The sky is lightening over the Heath as he drives up Haverstock Hill, but in Hampstead Hill Gardens, all the curtains are still drawn. He gazes up at the house, his grandparents’ house; safe now. The mortgage will be paid by the end of the year. Their children, their children’s children, will grow up here. He walks down the steps by the side of the house to the garden door and lets himself into the kitchen quietly. Lit candles on the dresser gutter in their holders. Beth has fallen asleep in a chair, legs tucked under her body, but her eyes snap open as if she can feel his gaze on her skin. She smiles sleepily and stretches to retrieve a champagne bottle in a bucket of melting ice on the table by her side.
‘Something a little unexpected happened …’ He takes the champagne glasses from the dresser and gives them to her.

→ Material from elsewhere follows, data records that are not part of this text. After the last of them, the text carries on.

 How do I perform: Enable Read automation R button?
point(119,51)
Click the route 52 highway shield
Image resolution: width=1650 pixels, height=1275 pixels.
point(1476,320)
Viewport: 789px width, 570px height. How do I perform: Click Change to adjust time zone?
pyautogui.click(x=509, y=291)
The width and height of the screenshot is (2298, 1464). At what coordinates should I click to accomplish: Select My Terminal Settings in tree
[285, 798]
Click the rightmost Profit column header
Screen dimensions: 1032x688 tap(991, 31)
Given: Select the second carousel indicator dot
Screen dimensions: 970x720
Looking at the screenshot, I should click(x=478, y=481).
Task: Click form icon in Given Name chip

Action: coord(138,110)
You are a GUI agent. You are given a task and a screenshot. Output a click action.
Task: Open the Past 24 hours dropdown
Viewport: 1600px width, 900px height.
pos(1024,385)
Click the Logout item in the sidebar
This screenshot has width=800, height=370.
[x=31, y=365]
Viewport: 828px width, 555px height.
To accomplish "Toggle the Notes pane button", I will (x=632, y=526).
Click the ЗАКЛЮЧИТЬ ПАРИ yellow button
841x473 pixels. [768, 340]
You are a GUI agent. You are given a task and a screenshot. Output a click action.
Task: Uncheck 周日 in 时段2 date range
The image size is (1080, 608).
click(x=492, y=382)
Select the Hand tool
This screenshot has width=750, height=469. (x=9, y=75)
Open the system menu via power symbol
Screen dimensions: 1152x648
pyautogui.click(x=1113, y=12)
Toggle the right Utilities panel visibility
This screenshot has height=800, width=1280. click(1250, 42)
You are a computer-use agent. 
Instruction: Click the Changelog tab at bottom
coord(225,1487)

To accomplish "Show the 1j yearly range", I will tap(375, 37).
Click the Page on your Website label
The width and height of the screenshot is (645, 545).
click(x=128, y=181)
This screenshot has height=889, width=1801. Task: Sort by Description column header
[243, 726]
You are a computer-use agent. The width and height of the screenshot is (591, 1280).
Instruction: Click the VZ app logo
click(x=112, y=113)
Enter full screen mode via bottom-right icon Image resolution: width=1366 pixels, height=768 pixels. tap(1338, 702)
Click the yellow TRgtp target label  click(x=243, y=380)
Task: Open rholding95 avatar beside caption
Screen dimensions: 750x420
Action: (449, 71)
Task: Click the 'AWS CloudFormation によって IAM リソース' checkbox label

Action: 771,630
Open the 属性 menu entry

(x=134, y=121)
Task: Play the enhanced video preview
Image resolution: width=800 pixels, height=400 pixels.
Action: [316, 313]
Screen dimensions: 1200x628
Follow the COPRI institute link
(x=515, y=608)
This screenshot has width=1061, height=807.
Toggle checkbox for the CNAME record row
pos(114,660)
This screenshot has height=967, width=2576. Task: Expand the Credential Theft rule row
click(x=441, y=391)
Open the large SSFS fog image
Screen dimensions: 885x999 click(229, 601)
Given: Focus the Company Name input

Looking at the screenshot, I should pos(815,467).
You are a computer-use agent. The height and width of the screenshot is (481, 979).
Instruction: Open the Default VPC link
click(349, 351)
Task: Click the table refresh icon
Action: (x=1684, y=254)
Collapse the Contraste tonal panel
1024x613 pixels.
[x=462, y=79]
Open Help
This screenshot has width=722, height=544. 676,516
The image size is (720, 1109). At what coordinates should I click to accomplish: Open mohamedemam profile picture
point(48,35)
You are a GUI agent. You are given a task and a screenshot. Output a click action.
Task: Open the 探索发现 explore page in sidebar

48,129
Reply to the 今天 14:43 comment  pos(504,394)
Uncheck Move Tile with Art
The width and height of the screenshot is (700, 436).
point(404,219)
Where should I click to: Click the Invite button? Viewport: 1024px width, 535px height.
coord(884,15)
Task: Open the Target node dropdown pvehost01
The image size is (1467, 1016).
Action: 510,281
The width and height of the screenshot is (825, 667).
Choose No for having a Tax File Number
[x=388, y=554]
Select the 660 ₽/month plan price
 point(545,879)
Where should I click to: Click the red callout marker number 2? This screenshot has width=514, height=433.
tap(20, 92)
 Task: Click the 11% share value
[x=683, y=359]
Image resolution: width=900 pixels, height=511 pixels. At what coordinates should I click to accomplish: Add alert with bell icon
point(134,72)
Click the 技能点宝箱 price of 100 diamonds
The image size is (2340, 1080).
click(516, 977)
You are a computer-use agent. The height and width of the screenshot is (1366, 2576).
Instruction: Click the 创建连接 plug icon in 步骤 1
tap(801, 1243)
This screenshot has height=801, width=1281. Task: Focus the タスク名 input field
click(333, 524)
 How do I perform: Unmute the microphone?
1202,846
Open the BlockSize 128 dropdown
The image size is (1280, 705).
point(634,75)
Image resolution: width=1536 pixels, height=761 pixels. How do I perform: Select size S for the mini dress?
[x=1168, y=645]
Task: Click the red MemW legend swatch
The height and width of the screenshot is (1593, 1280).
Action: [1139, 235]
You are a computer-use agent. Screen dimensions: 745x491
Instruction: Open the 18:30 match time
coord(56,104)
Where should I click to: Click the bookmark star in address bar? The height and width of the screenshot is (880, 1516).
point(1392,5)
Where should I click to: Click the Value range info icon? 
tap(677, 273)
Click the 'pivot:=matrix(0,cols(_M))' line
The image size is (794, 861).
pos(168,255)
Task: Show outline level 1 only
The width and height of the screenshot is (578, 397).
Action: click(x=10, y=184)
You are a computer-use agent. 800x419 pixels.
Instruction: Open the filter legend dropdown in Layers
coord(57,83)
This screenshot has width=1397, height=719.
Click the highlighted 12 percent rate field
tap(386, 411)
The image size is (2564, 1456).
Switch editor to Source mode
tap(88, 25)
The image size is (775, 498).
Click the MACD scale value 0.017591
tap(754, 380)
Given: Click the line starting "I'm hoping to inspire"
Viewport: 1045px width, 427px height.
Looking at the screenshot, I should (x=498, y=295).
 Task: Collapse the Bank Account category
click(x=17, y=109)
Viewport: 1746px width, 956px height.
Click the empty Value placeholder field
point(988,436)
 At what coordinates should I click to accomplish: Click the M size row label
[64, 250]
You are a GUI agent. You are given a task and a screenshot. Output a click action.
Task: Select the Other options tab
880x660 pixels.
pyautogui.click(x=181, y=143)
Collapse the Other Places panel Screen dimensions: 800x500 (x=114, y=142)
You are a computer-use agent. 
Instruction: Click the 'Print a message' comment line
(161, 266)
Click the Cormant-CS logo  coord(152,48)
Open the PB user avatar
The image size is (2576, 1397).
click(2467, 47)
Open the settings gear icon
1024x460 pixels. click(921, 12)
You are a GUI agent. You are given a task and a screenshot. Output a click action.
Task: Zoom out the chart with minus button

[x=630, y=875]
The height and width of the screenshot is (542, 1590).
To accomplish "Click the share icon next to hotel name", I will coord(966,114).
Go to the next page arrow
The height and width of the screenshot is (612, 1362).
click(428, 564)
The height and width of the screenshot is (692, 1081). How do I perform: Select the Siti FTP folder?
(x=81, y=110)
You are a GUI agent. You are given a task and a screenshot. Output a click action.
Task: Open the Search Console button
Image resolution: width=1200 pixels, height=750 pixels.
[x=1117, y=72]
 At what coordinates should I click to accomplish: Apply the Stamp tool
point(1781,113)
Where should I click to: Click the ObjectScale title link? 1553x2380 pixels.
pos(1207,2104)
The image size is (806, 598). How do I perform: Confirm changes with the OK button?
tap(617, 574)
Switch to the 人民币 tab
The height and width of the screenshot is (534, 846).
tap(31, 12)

‘Unexpected?’ Her smile falters.
‘I hadn’t realised Skuld would be in the lab so late at night.’ He shakes his head. ‘She didn’t see anything, but if there are problems further on, it might come out that I made an unscheduled visit just before the trials were due to start.’
Beth sets the glasses down and picks up the champagne bottle. ‘What problems could there be, Albie? Viromex’s trials will uncover any risks. There won’t be any problems. Relax.’ She removes the cork with a deft twist as if she’s been practising in readiness for just this moment. She proffers his glass, lifting her own high.